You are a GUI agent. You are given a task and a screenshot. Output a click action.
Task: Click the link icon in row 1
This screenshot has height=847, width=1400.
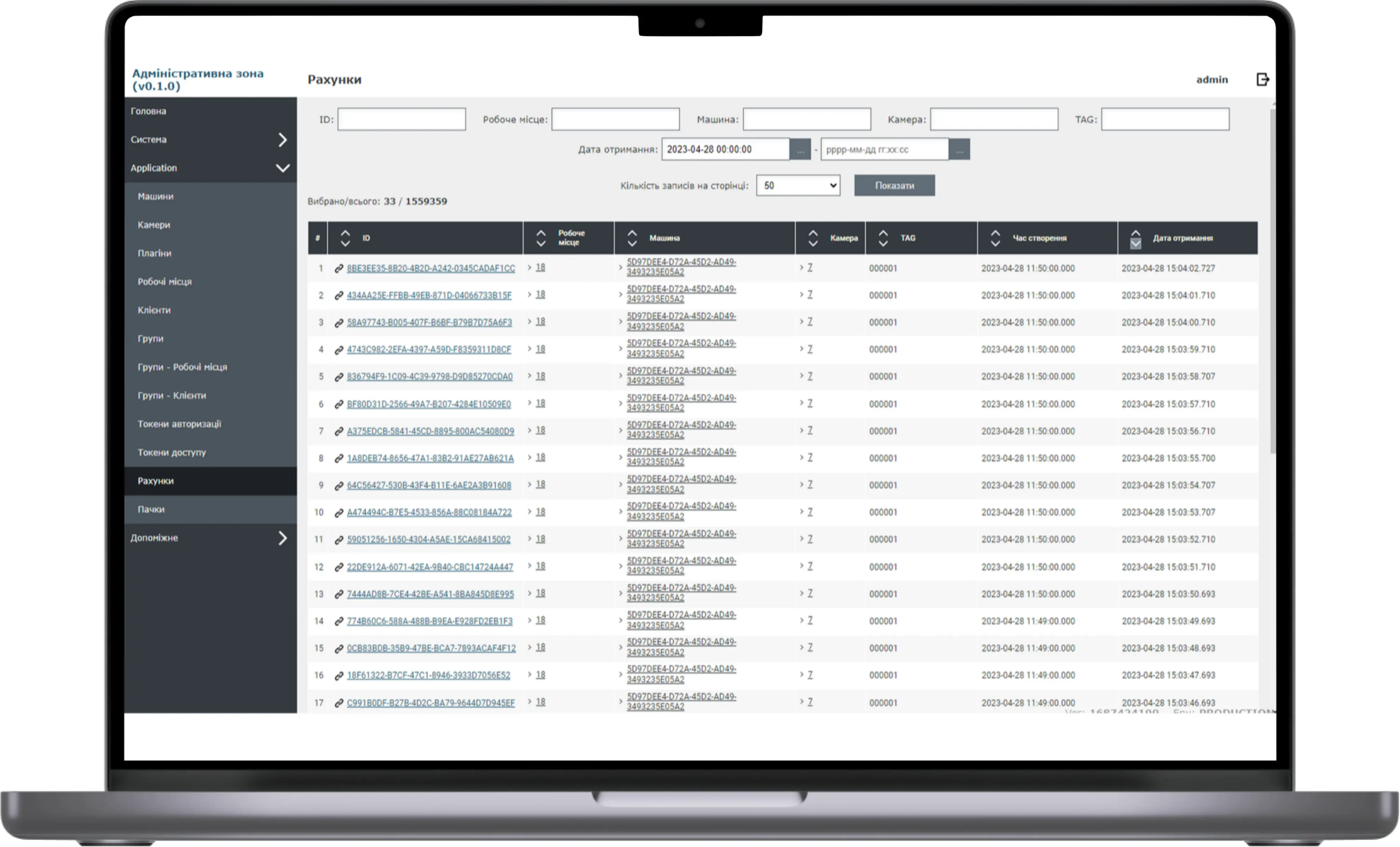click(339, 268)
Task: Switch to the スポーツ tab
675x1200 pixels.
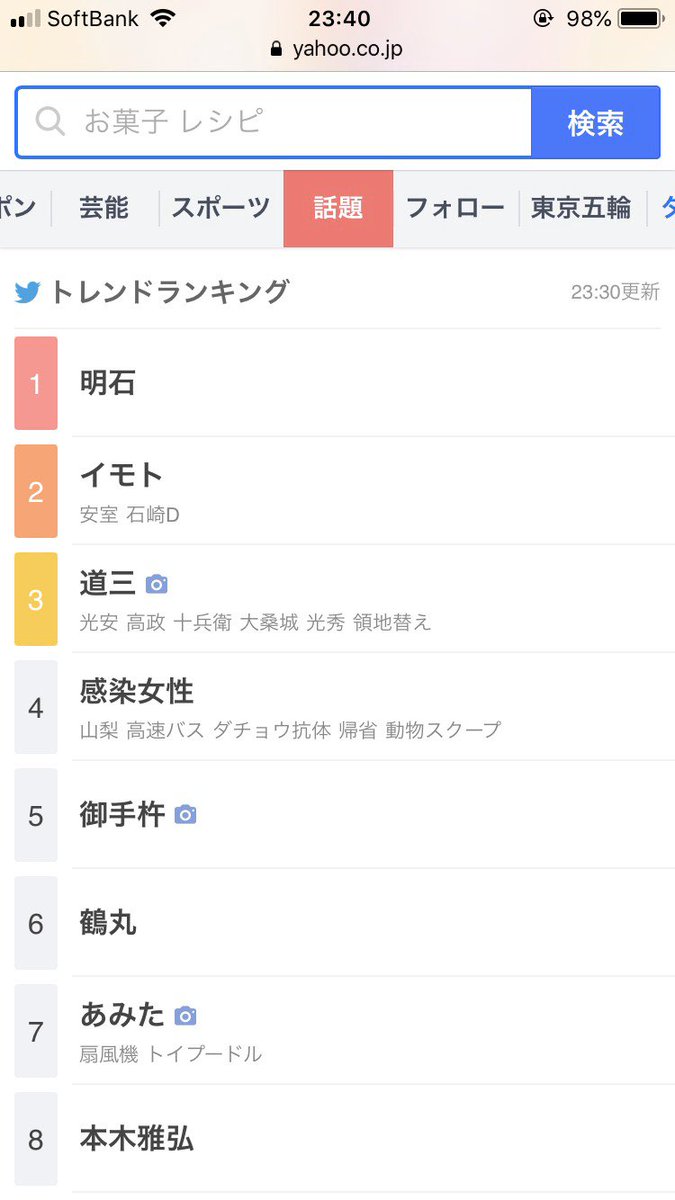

◆ STATED TASK ◆
Reproduce the data above character for character, leaving out the pictures.

◆ EXERCISE SOLUTION ◆
You are a GUI agent. You are given a task and a screenshot. Output a click action.
Task: Click the link icon in row 1
This screenshot has height=847, width=1400.
click(339, 268)
Task: Switch to the スポーツ tab
675x1200 pixels.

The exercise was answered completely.